Zarzut znęcania się nad zwierzęciem zagrożony karą do 3 lat pozbawienia wolności grozi 51-latkowi, który zostawił swojego psa w rozgrzanym aucie. Policjantów powiadomił o tym świadek, którego zaniepokoił los owczarka niemieckiego – poinformował w poniedziałek kom. Grzegorz Jaroszewicz z KMP w Gorzowie Wlkp.
Do sytuacji doszło w sobotę w Gorzowie Wlkp. Tego dnia temperatura oscylowała wokół 30 stopni Celsjusza.
Po godzinie 15 policjanci otrzymali zgłoszenie, że w zamkniętym i nagrzanym samochodzie zaparkowanym przy ul. Borowskiego od kilkudziesięciu minut znajduje się pies. Zgłaszający przekazał, że przez lekko opuszczoną szybę podał zwierzęciu trochę wody.
Na interwencje pojechały policjantki z wydziału ruchu drogowego. Udało się im bez wybijania szyby otworzyć drzwi i uwolnić psa. Funkcjonariuszki przewiozły owczarka do gorzowskiej komendy, gdzie dostał wodę.

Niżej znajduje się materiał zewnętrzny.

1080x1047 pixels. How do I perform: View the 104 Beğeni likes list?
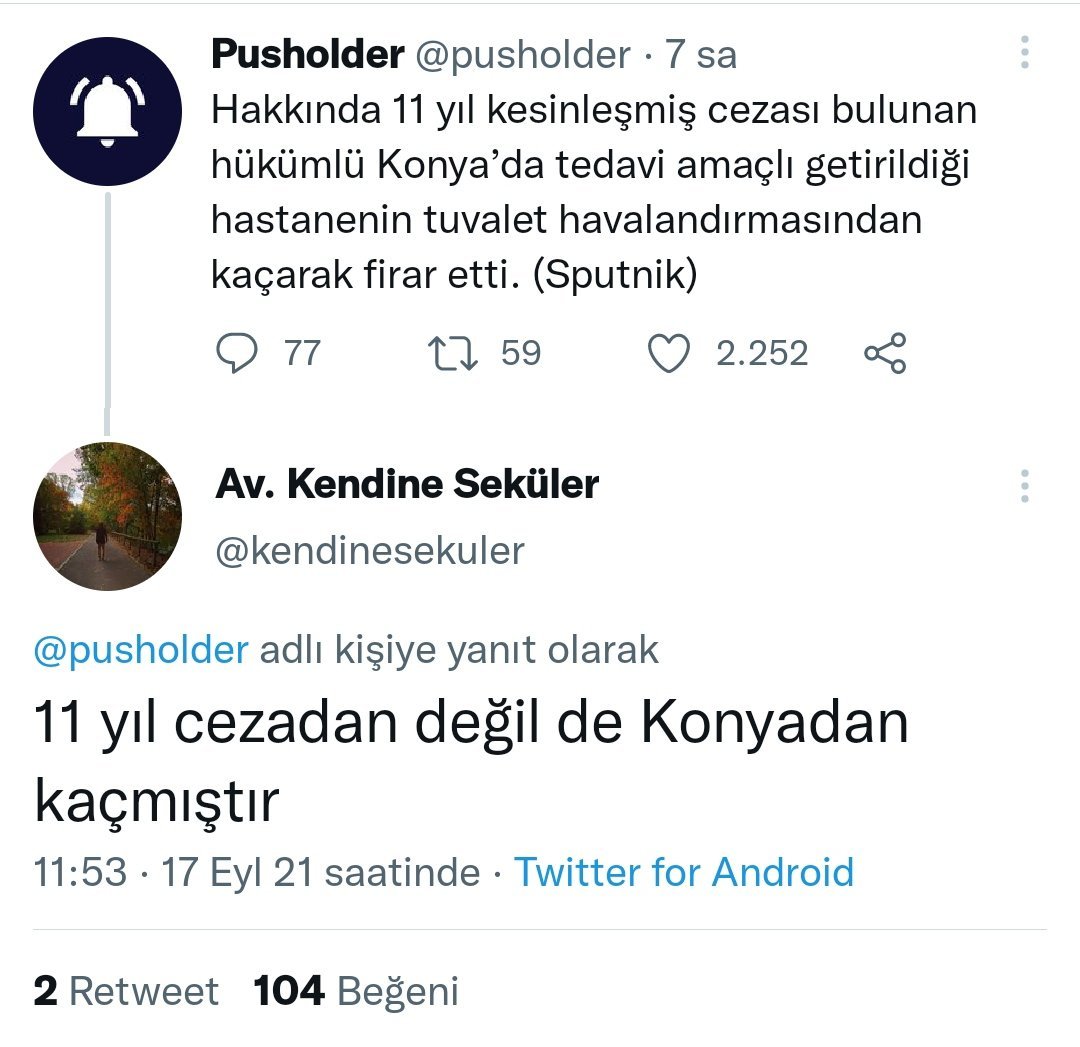[356, 991]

„W międzyczasie w komendzie pojawił się właściciel, który twierdził, że zostawił czworonoga w aucie tylko na chwilę. Wyjaśnienia te nie zgadzają się jednak ze wstępnymi ustaleniami, z których wynika, że mogły to być nawet dwie godziny” – powiedział kom. Jaroszewicz.
Dodał, że pies wrócił do właściciela, a z interwencji sporządzono niezbędną dokumentację i wszczęto wobec 51-latka postępowanie z Ustawy o ochronie zwierząt.